The training translates into the regular use of satellite data to assess crop conditions and forecast for agricultural decision-making. Some countries have implemented signature reports that are based on these assessments for the ministry department. In Uganda, for instance, reports such as the “Disaster Risk Financing Report” are now regularly used to brief Government Ministers and inspire more partners to develop a concerted response in case of emerging problems.
. . . What are some lessons learned for increasing the national government’s knowledge and skills?
Trust is of utmost importance; Building trust can help one overcome many challenges. Once the teams feel they can work with you and rely on you to support them, then knowledge transfer is easy. Sometimes a quick reply to questions posed on WhatsApp is all that’s needed to remove a technology barrier.
Patience is needed. Remote sensing and GIS are two subjects that officers do not have to use frequently on the job, but I often have to spend a lot of time working in, and teaching, basic programs like Word or PowerPoint to improve participant skills of drafting reports. It can take a really long time to complete what one might consider a “simple task,” e.g., “copy + paste.” It’s only until everyone is confident that they can write and complete their own reports that you will have succeeded.
If you speak to someone from the Global South, you’ll often hear that EO data are hard to come by. Yet, EO data are freely and readily available via organizations such as ESA and NASA. What do you think needs to be done to raise further awareness?
More applied science projects and programs can help with this. The data become more accessible when we work with the intended end-users.
We use NASA data — which are open data — for all our EO training on operational systems to ensure that the data remain accessible for developing nations to use for managing issues such as natural disasters, agriculture, and natural ecosystems. Our projects help to bring awareness to open knowledge for practical applications in the Global South.
Based on your new NASA SERVIR project, semi-automated baseline datasets are necessary for more accurate agriculture monitoring. What are the most significant issues you face in collecting these ground-referenced data?
The cost to sustain and continue the data collection is an issue. The methods, the tools and the guidelines to do this correctly at a reasonable cost exist. For instance, one can work with existing structures (extension agents) to offset most of the cost and use the guidelines developed by GEOGLAM for Joint Experiments on Crop Assessment and Monitoring (JECAM). However, if that data continues to be collected on a project to project basis, then we lose the continuity and consistency of the data. This is an obstacle, especially if you want to monitor change.

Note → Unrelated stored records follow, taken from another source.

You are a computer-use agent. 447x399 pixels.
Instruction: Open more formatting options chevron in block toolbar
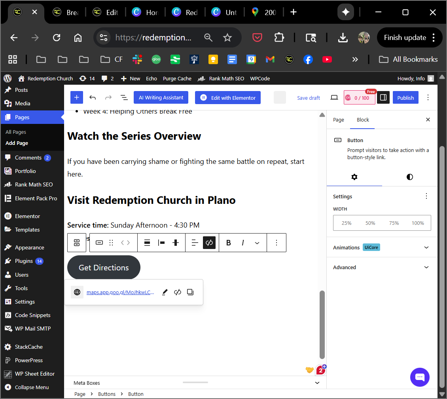257,243
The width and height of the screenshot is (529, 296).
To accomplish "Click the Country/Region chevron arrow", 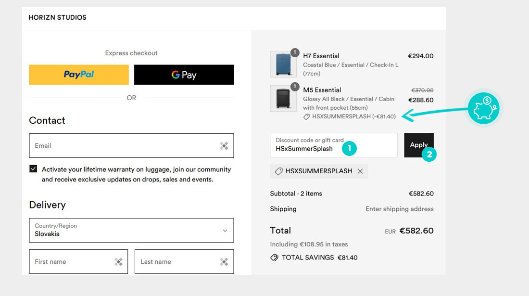I will point(225,231).
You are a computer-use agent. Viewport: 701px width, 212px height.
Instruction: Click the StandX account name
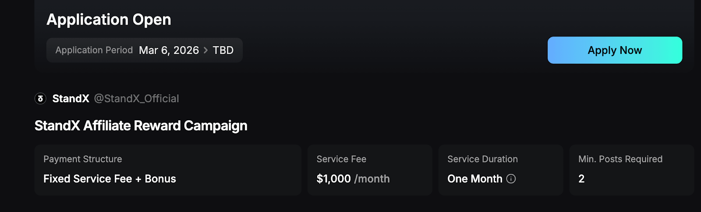point(71,99)
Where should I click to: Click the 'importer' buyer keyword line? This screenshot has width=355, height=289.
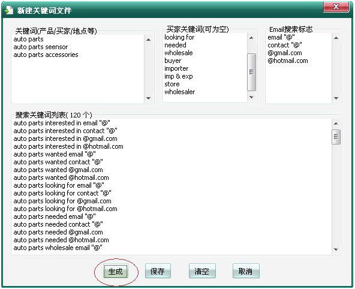(x=176, y=68)
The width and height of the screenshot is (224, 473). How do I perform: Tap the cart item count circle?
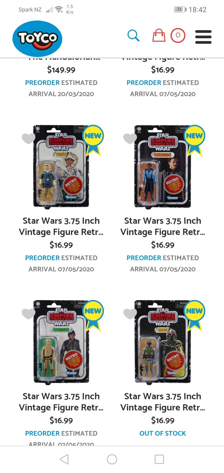178,35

What is your hope for the Earth observation for National Agricultural Monitoring Project? If successful, what impact will it have on food security in East and Southern Africa?
A successful project will mean better reference datasets through improved and systematic field data collection that can support on-going and future work for mapping crop types/areas and yield in smallholder agriculture. Better datasets mean informed and improved decisions that can save lives and improve livelihoods through food security. I hope to develop scalable methods and workflows that can be used in other countries on the African Continent.
Geospatial technology and Earth observations are essential for solving global challenges and creating a sustainable future. However, data are not always within reach of countries, especially in the global South. In the context of lessons learned and doing things better, what is needed to lessen the data gap?
Education and training. If more scientists, researchers, and businesses from the Global South are comfortable and capable of working with, manipulating and harnessing the value of EO, the more likely that the full potential of EO will be realized. There are so many problems we can apply EO to and most of these can only be perceived and correctly studied/addressed with local knowledge.
It’s also not only about the data existing. The data have to be in the right hands and skills. We can truly address these problems with knowledge and training.